(Entries for locating words and elements)
>> START

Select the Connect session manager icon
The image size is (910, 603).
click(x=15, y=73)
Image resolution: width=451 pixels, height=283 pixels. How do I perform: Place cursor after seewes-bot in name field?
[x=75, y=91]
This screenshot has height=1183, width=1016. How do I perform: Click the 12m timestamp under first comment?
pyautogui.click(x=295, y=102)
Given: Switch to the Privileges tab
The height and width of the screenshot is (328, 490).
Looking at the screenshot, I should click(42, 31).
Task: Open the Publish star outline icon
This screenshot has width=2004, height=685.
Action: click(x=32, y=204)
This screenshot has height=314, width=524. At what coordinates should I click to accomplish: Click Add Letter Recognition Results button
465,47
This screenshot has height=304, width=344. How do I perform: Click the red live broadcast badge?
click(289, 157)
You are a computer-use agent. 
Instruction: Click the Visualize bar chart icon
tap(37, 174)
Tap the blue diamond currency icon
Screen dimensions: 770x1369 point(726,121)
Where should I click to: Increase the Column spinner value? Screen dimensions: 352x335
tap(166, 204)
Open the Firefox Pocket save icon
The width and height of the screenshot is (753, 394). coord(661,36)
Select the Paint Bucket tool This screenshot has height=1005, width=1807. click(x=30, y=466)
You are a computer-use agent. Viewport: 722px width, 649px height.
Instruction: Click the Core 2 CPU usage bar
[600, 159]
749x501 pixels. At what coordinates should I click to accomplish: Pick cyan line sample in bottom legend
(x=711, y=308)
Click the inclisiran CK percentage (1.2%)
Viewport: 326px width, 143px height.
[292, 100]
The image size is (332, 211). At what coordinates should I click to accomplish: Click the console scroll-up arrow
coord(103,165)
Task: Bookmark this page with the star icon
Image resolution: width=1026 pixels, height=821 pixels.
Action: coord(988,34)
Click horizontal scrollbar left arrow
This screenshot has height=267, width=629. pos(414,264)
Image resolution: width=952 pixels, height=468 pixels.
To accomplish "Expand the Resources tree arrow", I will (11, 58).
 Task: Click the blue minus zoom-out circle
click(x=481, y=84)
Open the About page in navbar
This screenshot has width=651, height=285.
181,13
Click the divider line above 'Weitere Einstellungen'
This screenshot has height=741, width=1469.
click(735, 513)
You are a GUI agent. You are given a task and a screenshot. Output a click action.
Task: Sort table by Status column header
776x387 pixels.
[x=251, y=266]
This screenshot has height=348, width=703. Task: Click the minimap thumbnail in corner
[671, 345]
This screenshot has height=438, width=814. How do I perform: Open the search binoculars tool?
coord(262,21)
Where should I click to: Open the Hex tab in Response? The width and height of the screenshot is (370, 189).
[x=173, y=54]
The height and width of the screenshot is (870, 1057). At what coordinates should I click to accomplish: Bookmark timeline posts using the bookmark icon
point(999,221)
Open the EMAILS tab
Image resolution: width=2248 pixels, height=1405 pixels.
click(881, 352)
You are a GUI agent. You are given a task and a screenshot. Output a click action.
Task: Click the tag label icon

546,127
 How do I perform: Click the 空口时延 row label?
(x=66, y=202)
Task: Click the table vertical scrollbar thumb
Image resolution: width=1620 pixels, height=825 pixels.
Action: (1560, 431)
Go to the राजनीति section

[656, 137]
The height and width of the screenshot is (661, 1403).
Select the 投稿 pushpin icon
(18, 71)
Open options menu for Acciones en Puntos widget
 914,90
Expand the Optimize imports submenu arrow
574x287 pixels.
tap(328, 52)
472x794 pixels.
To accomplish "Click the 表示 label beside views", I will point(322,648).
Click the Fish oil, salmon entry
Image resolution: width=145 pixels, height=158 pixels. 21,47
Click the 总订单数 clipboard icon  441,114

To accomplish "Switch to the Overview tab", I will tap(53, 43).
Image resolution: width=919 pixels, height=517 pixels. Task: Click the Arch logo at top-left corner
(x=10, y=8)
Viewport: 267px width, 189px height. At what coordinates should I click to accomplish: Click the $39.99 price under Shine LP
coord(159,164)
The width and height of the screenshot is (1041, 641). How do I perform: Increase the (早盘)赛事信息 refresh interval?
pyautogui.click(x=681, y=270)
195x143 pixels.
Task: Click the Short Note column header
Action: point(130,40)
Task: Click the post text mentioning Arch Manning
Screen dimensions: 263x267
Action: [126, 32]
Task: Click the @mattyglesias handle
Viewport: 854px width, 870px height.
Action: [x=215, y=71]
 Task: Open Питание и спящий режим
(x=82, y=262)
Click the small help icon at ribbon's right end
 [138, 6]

>> END

[PROBLEM TO WORK ON]
Copy the rows above word for word, all of them from first to last, with no changes.

[TASK ANSWER]
Select the Connect session manager icon
The image size is (910, 603).
click(x=15, y=73)
Image resolution: width=451 pixels, height=283 pixels. How do I perform: Place cursor after seewes-bot in name field?
[x=75, y=91]
This screenshot has height=1183, width=1016. How do I perform: Click the 12m timestamp under first comment?
pyautogui.click(x=295, y=102)
Given: Switch to the Privileges tab
The height and width of the screenshot is (328, 490).
Looking at the screenshot, I should click(42, 31).
Task: Open the Publish star outline icon
This screenshot has width=2004, height=685.
Action: click(x=32, y=204)
This screenshot has height=314, width=524. At what coordinates should I click to accomplish: Click Add Letter Recognition Results button
465,47
This screenshot has height=304, width=344. How do I perform: Click the red live broadcast badge?
click(289, 157)
You are a computer-use agent. 
Instruction: Click the Visualize bar chart icon
tap(37, 174)
Tap the blue diamond currency icon
Screen dimensions: 770x1369 point(726,121)
Where should I click to: Increase the Column spinner value? Screen dimensions: 352x335
tap(166, 204)
Open the Firefox Pocket save icon
The width and height of the screenshot is (753, 394). coord(661,36)
Select the Paint Bucket tool This screenshot has height=1005, width=1807. click(x=30, y=466)
You are a computer-use agent. Viewport: 722px width, 649px height.
Instruction: Click the Core 2 CPU usage bar
[600, 159]
749x501 pixels. At what coordinates should I click to accomplish: Pick cyan line sample in bottom legend
(x=711, y=308)
Click the inclisiran CK percentage (1.2%)
Viewport: 326px width, 143px height.
[292, 100]
The image size is (332, 211). At what coordinates should I click to accomplish: Click the console scroll-up arrow
coord(103,165)
Task: Bookmark this page with the star icon
Image resolution: width=1026 pixels, height=821 pixels.
Action: coord(988,34)
Click horizontal scrollbar left arrow
This screenshot has height=267, width=629. pos(414,264)
Image resolution: width=952 pixels, height=468 pixels.
To accomplish "Expand the Resources tree arrow", I will (11, 58).
 Task: Click the blue minus zoom-out circle
click(x=481, y=84)
Open the About page in navbar
This screenshot has width=651, height=285.
181,13
Click the divider line above 'Weitere Einstellungen'
This screenshot has height=741, width=1469.
click(735, 513)
You are a GUI agent. You are given a task and a screenshot. Output a click action.
Task: Sort table by Status column header
776x387 pixels.
[x=251, y=266]
This screenshot has height=348, width=703. Task: Click the minimap thumbnail in corner
[671, 345]
This screenshot has height=438, width=814. How do I perform: Open the search binoculars tool?
coord(262,21)
Where should I click to: Open the Hex tab in Response? The width and height of the screenshot is (370, 189).
[x=173, y=54]
The height and width of the screenshot is (870, 1057). At what coordinates should I click to accomplish: Bookmark timeline posts using the bookmark icon
point(999,221)
Open the EMAILS tab
Image resolution: width=2248 pixels, height=1405 pixels.
click(881, 352)
You are a GUI agent. You are given a task and a screenshot. Output a click action.
Task: Click the tag label icon

546,127
 How do I perform: Click the 空口时延 row label?
(x=66, y=202)
Task: Click the table vertical scrollbar thumb
Image resolution: width=1620 pixels, height=825 pixels.
Action: (1560, 431)
Go to the राजनीति section

[656, 137]
The height and width of the screenshot is (661, 1403).
Select the 投稿 pushpin icon
(18, 71)
Open options menu for Acciones en Puntos widget
 914,90
Expand the Optimize imports submenu arrow
574x287 pixels.
tap(328, 52)
472x794 pixels.
To accomplish "Click the 表示 label beside views", I will point(322,648).
Click the Fish oil, salmon entry
Image resolution: width=145 pixels, height=158 pixels. 21,47
Click the 总订单数 clipboard icon  441,114

To accomplish "Switch to the Overview tab", I will tap(53, 43).
Image resolution: width=919 pixels, height=517 pixels. Task: Click the Arch logo at top-left corner
(x=10, y=8)
Viewport: 267px width, 189px height. At what coordinates should I click to accomplish: Click the $39.99 price under Shine LP
coord(159,164)
The width and height of the screenshot is (1041, 641). How do I perform: Increase the (早盘)赛事信息 refresh interval?
pyautogui.click(x=681, y=270)
195x143 pixels.
Task: Click the Short Note column header
Action: point(130,40)
Task: Click the post text mentioning Arch Manning
Screen dimensions: 263x267
Action: [126, 32]
Task: Click the @mattyglesias handle
Viewport: 854px width, 870px height.
Action: [x=215, y=71]
 Task: Open Питание и спящий режим
(x=82, y=262)
Click the small help icon at ribbon's right end
 [138, 6]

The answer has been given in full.